Григорий только теперь заметил, что они подъезжают к высокой ограде, опутанной вверху проволокой. Вилла возле Штарнбергерзее? Так и есть!
Нунке останавливает машину у ворот, показывает часовому то ли документы, то ли пропуск. Машина отъезжает, останавливается на противоположной стороне, а они проходят через врезанную в ограду массивную калитку и направляются в глубь парка, где высится красивый, но ничем не примечательный дом.

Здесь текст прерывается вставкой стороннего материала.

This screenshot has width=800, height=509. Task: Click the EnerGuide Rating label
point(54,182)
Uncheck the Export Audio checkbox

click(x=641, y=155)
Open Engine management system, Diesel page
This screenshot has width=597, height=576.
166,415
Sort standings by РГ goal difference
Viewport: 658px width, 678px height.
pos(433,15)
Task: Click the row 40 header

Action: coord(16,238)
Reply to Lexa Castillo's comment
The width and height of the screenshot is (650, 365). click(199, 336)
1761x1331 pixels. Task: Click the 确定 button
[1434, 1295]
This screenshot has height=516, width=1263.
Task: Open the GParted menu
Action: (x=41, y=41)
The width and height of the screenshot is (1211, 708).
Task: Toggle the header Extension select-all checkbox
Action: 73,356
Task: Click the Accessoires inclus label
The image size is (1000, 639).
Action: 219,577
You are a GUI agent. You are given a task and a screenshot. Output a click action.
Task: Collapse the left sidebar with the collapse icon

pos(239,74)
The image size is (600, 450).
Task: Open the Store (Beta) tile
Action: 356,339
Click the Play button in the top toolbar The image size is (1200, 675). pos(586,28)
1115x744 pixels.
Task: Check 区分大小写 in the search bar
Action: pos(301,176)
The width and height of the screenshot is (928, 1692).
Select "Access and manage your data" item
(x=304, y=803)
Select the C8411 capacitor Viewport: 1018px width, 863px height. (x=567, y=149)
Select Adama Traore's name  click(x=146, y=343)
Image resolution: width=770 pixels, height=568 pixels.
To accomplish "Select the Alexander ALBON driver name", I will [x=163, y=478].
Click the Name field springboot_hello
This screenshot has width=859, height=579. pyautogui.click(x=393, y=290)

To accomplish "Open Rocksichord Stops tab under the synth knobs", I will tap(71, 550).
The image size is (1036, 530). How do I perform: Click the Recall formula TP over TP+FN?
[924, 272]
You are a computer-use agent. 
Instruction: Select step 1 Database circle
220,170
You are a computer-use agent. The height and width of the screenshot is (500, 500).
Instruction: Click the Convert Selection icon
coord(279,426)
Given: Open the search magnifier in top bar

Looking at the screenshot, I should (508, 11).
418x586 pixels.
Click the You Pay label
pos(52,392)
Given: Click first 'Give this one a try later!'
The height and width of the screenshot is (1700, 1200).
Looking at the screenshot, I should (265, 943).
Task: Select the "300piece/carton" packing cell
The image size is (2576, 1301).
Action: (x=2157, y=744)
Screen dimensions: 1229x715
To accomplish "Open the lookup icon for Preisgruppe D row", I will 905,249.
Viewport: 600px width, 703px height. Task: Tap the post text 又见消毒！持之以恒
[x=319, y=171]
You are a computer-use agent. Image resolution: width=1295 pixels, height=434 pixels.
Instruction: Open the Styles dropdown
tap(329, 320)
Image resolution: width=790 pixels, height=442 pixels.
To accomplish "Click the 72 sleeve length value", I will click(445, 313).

Вход в него охраняют люди в черных блестящих плащах, из-под которых видны обычные гражданские брюки. Но выправка у часовых военная, и после второй проверки документов козыряют они Нунке и его спутнику тоже по-военному. Из вестибюля начальник караула звонит кому-то, называет фамилии Нунке и Шульца. Выражение лица у него непроницаемое. Разговаривая по телефону, он холодными серыми глазами ощупывает лица двух людей, которые стоят в стороне, ожидая разрешения пройти, словно хочет навечно запечатлеть их в памяти. Григорий почти физически ощущает прикосновение этого холодного взгляда. «Наверно, именно так глядела на свои жертвы горгона Медуза, заставляя их каменеть», — думает Григорий. Наконец, начальник караула кладет телефонную трубку.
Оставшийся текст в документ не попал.